:: INFORMATION SUPPLIED
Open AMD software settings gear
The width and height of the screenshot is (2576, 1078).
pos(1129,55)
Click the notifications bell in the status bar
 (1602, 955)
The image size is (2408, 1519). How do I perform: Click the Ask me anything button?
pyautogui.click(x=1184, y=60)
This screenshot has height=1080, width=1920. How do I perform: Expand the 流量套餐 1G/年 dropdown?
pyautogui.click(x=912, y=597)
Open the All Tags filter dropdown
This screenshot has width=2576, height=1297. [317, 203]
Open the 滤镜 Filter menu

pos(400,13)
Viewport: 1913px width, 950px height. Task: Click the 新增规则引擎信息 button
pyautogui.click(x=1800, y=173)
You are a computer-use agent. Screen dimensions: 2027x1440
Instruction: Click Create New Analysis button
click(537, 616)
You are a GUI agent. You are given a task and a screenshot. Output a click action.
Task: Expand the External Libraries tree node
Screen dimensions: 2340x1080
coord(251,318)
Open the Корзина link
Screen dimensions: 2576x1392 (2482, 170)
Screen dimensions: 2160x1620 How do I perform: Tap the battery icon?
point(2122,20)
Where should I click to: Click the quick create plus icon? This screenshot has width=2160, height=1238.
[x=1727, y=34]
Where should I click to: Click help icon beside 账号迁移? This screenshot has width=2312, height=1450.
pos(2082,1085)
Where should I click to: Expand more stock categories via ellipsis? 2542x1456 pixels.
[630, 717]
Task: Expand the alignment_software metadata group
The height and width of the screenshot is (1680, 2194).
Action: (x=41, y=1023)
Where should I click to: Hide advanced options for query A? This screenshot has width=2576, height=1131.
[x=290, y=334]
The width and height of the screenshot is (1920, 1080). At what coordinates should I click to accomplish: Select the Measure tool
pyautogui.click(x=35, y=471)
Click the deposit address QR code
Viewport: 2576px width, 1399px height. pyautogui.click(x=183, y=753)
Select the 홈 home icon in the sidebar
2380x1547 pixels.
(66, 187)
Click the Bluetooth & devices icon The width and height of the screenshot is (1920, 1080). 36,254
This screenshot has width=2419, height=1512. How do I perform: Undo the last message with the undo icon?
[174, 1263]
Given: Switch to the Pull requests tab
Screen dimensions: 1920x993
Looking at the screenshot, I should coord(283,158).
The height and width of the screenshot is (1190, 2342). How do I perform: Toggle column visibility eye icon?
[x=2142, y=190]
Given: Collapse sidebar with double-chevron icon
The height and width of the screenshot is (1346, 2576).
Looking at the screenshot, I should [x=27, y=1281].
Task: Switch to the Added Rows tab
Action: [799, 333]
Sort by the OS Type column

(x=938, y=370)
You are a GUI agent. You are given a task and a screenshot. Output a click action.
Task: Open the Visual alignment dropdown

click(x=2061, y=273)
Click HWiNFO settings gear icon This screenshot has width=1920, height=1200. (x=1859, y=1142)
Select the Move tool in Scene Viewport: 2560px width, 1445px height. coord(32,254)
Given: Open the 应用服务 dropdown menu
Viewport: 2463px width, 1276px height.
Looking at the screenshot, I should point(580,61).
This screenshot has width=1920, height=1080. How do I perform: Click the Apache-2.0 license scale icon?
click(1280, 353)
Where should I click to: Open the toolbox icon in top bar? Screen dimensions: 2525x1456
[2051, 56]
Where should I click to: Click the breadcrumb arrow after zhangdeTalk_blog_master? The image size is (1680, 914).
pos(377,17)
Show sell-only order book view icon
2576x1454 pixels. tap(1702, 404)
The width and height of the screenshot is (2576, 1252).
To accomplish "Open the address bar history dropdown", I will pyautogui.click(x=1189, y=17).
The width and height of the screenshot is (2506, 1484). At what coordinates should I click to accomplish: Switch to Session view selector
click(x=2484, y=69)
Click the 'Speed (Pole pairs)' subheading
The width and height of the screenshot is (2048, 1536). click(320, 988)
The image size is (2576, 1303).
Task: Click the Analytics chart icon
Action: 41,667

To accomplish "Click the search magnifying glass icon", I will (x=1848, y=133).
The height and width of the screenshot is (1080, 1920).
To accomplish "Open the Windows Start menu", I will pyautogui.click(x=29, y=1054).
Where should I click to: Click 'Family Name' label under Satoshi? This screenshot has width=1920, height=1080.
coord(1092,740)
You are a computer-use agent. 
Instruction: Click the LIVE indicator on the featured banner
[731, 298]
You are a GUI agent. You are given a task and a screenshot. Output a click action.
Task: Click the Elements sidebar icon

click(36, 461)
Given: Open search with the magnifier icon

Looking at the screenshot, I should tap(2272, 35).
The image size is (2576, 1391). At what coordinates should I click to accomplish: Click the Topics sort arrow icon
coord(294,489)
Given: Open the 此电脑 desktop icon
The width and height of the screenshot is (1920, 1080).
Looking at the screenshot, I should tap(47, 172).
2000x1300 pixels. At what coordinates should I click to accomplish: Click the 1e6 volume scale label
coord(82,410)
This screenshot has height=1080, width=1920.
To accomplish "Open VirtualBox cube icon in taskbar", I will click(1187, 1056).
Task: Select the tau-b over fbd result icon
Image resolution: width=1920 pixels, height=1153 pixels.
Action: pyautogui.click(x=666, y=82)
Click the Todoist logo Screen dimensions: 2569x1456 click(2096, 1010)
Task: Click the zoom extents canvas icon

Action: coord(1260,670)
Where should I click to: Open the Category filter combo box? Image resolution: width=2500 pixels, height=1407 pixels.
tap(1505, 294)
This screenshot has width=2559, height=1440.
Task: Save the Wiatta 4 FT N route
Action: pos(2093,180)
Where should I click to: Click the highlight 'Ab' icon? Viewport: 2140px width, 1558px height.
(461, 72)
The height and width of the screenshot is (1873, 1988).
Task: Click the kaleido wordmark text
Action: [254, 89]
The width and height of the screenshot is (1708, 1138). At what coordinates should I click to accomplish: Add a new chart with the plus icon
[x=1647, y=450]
::::
§ INSTRUCTIONS TO FOLLOW:
Lines that contain "settings" are the result; find them in the entries above and copy each one.

§ TASK RESULT:
Open AMD software settings gear
Click HWiNFO settings gear icon This screenshot has width=1920, height=1200. (x=1859, y=1142)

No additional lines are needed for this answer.